According to the Fred Hutchinson Cancer Center, the standard autologous stem cell transplant may actually be considered an immunotherapy.
In a recent article by Susan Keown, new research suggests that stem cell transplant isn’t effective just because high-dose chemotherapy is given. It changes the game for the immune system.
“Autologous transplant is more than just chemotherapy. It does create an environment for resetting the immune response against myeloma, and there’s a number of therapeutic maneuvers you can do to try and enhance that,” said Dr. Geoffrey Hill of Fred Hutchinson Cancer Research Center, the senior researcher on the studies.
Autologous transplant has been a standard therapy in multiple myeloma for decades. Transplant can be an effective treatment in delaying relapse but in most patients, the treatment is not curative and the myeloma returns.
It has been thought that the treatment is effective because high-dose chemotherapy (typically melphalan) was used to kill a majority of the myeloma cells. But Hill and colleagues decided to examine the impact of the immune system in relation to transplant, since immunotherapy is such a hot area of study in blood cancers today.
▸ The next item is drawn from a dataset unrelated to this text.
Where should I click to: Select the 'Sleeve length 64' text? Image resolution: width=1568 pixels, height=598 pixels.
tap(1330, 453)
The researchers were equipped with a system to test mice who could undergo transplant in the lab.
What the scientists found surprised them. No matter how they looked at the problem, they saw that long-term control of the mice’s cancer came from immune cells called T cells, transplanted back into their bodies after radiation, recognizing and killing the myeloma cells. And when the cancers returned, it was because the T cells were too tired to mount an attack any longer.
Patients receiving a transplant have the same immune cells before and after their transplant, so why can the immune system attack the myeloma after transplant but not before?
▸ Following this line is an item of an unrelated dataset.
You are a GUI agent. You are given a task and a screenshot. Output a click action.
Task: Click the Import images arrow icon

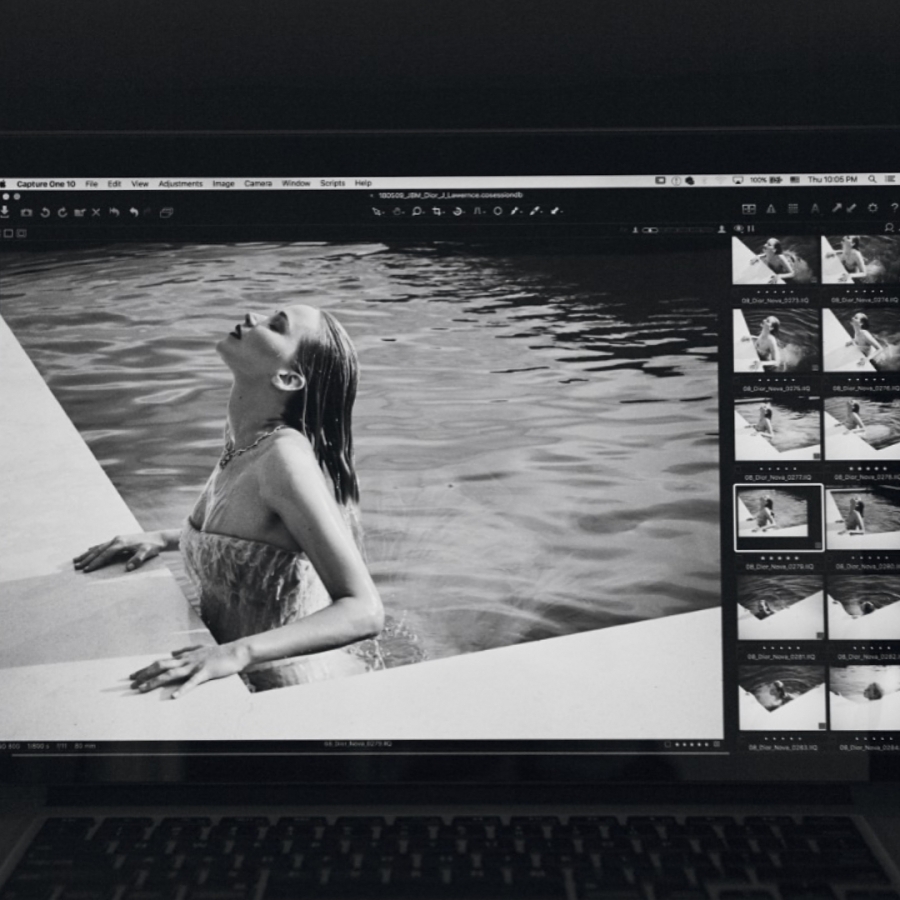(x=5, y=212)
Both radiation as well as chemotherapy (which is most often used in human autologous transplant) cause inflammation — a state of immune high-alert. They also deplete the body’s supply of normal immune cells. That creates a demand for replacements, which stimulates the newly transplanted stem cells to multiply.
In this environment, Hill explained, the T cells “don’t behave normally. They expand and proliferate much more dramatically than they would normally, and so you’re revving the whole immune response up.” The picture that emerges from Hill’s team’s studies is that in their state of heightened excitement, any myeloma-specific T cells in the bunch multiply even more aggressively because they recognize traces of their old foe.
Researchers found signals sent by the new post-transplant immune cells to help kill myeloma. When they gave mice new drugs to change these signals, it boosted the power of the new T cells and kept the mice alive longer.
About 80% of mice survived for four months after transplant if they received the T-cell stimulating drug. In mice that did not receive the drug, only 25% of mice lived four months. Hill and colleagues are now working with drug companies to open new clinical trials to test this in humans. These new drugs would be given immediately after transplant to boost their immune system response.
“We’ve found that timing is everything,” Minnie said. According to their mouse data, “these therapies really need to be initiated early, before myeloma relapse occurs,” she explained.
“The next step is to try and think about autologous transplant as a platform for undertaking a number of other immune-based therapies to try to enhance the response and stop people from eventually progressing after transplant,” Hill said. “So that’s the clinical aim now.”